Текст для работы

_ _ _ _ _ _ _

Маленькая поправка - "к разбираемому *Вами* примеру". Мне, честно говоря, абсолютно до с... спины, откуда пришло письмо - с Яндекса, не с Яндекса. Это спам. Он пришел.




> Я во втором посте про мое письмо уже сказал, что письмо РЕАЛЬНО пришло через Яндекс — что это написано в заголовках. Потом повторял это каждый раз. Вы посты читать умеете?


Ну и слава богу. Вы ответы читать умеете? Я сразу сказал, что совпало - адрес отправителя и реальный адресант.  :Smiley:  И с чем Вы спорили - непонятно.




> Из этого видно еще и то, что Вы, уважаемый, имеете лишь НАЧАЛЬНЫЕ представления о существующей практике рассылки спама. Каждому понятно, что IP 14.160.135.186 вообще не имеет отношения к прохождению письма. Это подделанный заголовок Received. На всякий случай (если Вы опять “думаете”) пробейте этот IP по WhoIs. Будет очень смешно, обещаю.

_ _ _ _ _ _ _

Исходные данные
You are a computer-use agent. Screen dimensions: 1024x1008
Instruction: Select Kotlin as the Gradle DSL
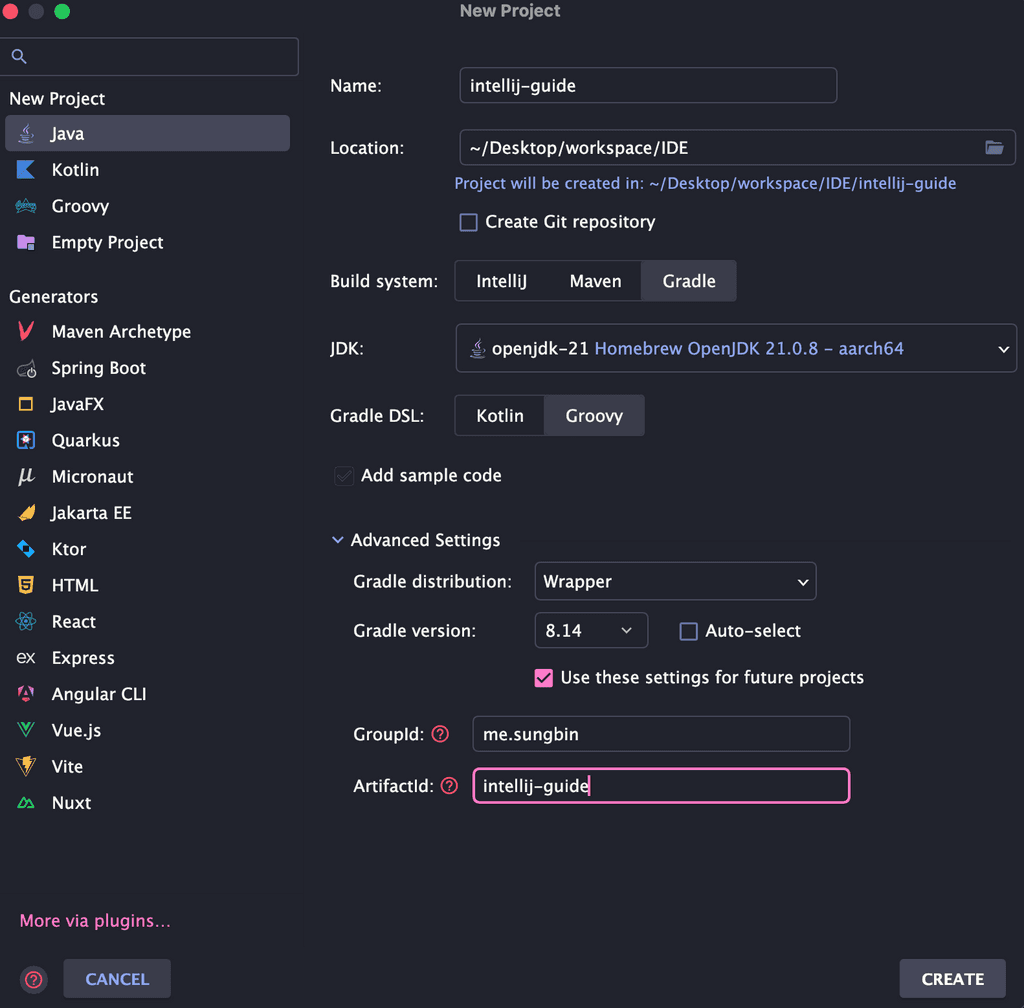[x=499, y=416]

_ _ _ _ _ _ _

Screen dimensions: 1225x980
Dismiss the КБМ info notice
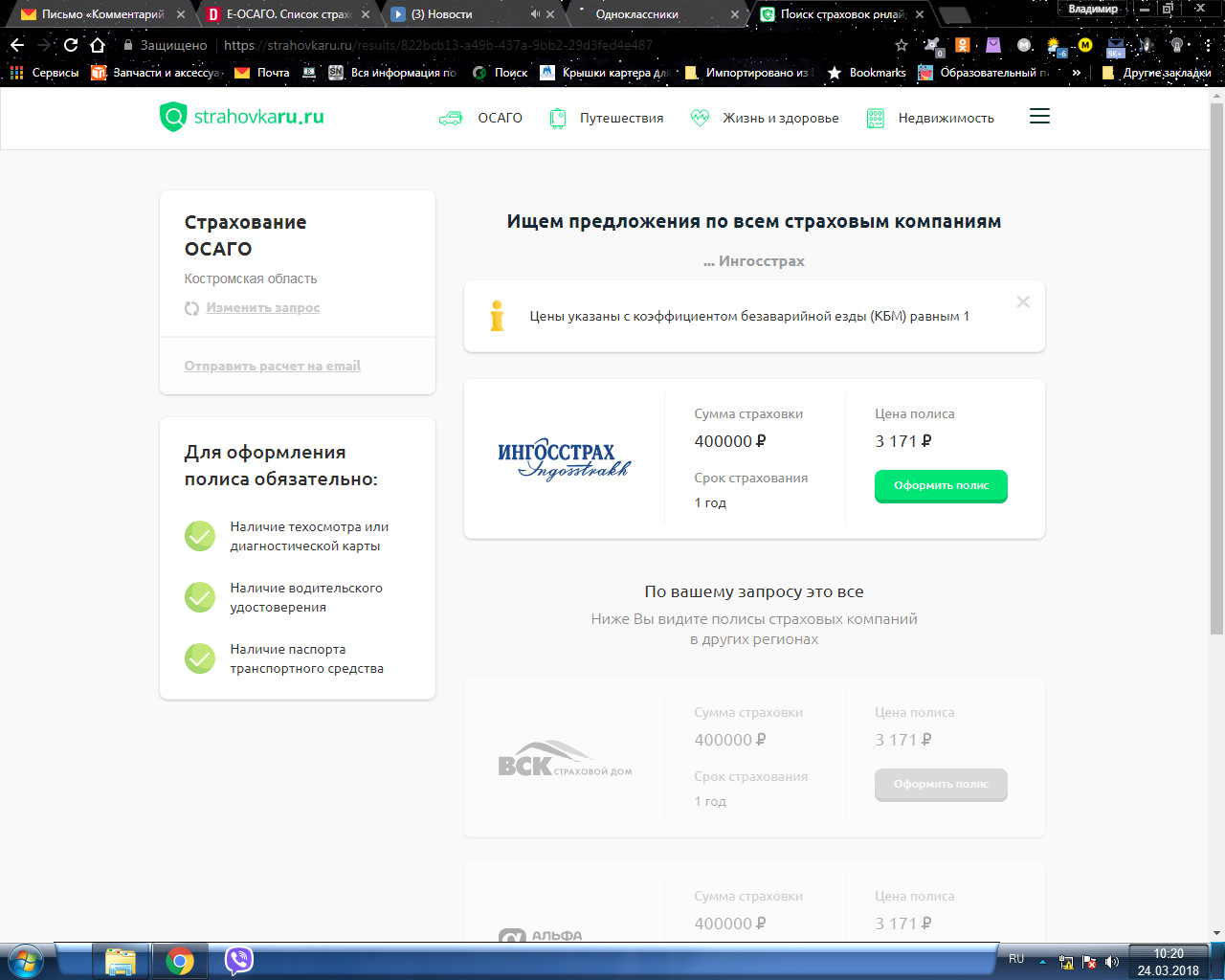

_ _ _ _ _ _ _

Задания для работы
1. Найдите в листинге все строки, где встречается слово «Screen», и выпишите каждую из них.
2. Продолжите форумное обсуждение спам-письма, начав сразу после последней приведённой в нём фразы.

Ответы к заданиям
1.
You are a computer-use agent. Screen dimensions: 1024x1008
Screen dimensions: 1225x980

2.
Кому смешно и по какому поводу? После получения письма я смотрел все айпишники. Почему-то смешно не было. Расскажете? Вместе посмеемся. Зато теперь, надеюсь,  Вы будете немного знать про фишинг и про поддельные from в письмах. 




> Будьте так любезны процитировать его, и дать ответ. То есть либо согласиться с тем что было сказано, либо аргументированно возразить.


Печатаю медленно-медленно: Я о таких случаях не слышал. Подтверждаю. У меня достаточный опыт вычищения компьютеров от вирусов, троянов и прочих мальварей. В моей практике такого не встречалось. Поэтому для меня такая схема нереальна. Как еще ответить? Опять же если бы Вы прочитали мой ответ коллеге DVi, то наверняка бы вопроса не возникло.




> Поэтому я был вынужден вынести этот вопрос на рассмотрение в разделе «Помогите», как и обещал:
> Надеюсь, что эксперты выскажут там свое мнение.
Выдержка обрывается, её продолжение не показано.